Adaptive LLM-Symbolic Reasoning via Dynamic Logical Solver Composition
Lei Xu, Pierre Beckmann, Marco Valentino, André Freitas
TL;DR
Addresses static solver integration in neuro-symbolic systems by proposing an adaptive framework that decomposes natural-language problems into subproblems with associated reasoning types, routes them to a portfolio of formal solvers via autoformalization, and aggregates results. The end-to-end system $\mathcal{F}:\mathcal{X}\to\mathcal{A}$ comprises problem decomposition, routing, and solver-based reasoning, enabling dynamic, multi-paradigm inference. Empirical evaluation across five benchmarks shows high routing accuracy ($>98\%$) and strong gains (e.g., 92.1\% on the Mixed dataset) with frontier models, while smaller models benefit from fine-tuning but remain below frontier baselines. Limitations include model-scale dependencies, autoformalization bottlenecks, and limited solver coverage, pointing to future work on scaling, data-efficient formalization, and expanding the solver repertoire.
Abstract
Neuro-symbolic NLP methods aim to leverage the complementary strengths of large language models and formal logical solvers. However, current approaches are mostly static in nature, i.e., the integration of a target solver is predetermined at design time, hindering the ability to employ diverse formal inference strategies.

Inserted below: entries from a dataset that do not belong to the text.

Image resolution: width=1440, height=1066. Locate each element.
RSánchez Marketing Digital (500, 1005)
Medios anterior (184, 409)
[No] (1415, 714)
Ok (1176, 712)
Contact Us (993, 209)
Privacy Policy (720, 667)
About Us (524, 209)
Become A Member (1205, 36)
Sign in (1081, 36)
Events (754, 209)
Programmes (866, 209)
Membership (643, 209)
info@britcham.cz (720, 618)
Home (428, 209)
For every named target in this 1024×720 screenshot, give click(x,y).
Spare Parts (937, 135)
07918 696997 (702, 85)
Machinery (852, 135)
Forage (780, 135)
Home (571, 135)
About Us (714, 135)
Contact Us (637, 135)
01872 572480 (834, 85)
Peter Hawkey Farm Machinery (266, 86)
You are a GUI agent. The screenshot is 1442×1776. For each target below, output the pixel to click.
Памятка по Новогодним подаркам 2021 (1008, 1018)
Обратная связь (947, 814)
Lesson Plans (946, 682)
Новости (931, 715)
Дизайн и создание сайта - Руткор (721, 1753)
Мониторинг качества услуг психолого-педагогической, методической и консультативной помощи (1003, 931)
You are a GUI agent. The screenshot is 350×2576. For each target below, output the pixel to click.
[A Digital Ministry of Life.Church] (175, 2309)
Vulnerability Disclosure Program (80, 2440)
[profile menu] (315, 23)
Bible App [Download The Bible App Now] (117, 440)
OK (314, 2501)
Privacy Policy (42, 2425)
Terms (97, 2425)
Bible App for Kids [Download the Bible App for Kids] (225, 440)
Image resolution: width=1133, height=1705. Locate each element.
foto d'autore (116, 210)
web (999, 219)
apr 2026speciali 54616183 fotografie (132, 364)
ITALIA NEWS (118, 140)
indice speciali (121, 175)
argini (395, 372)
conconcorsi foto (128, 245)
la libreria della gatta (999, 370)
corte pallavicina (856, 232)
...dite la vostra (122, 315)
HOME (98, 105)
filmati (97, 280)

To address this, we introduce an adaptive, multi-paradigm, neuro-symbolic inference framework that: (1) automatically identifies formal reasoning strategies from problems expressed in natural language; and (2) dynamically selects and applies specialized formal logical solvers via autoformalization interfaces. Extensive experiments on individual and multi-paradigm reasoning tasks support the following conclusions: LLMs are effective at predicting the necessary formal reasoning strategies with an accuracy above 90 percent. This enables flexible integration with formal logical solvers, resulting in our framework outperforming competing baselines by 27 percent and 6 percent compared to GPT-4o and DeepSeek-V3.1, respectively. Moreover, adaptive reasoning can even positively impact pure LLM methods, yielding gains of 10, 5, and 6 percent on zero-shot, CoT, and symbolic CoT settings with GPT-4o. Finally, although smaller models struggle with adaptive neuro-symbolic reasoning, post-training offers a viable path to improvement. Overall, this work establishes the foundations for adaptive LLM-symbolic reasoning, offering a path forward for unifying material and formal inferences on heterogeneous reasoning challenges.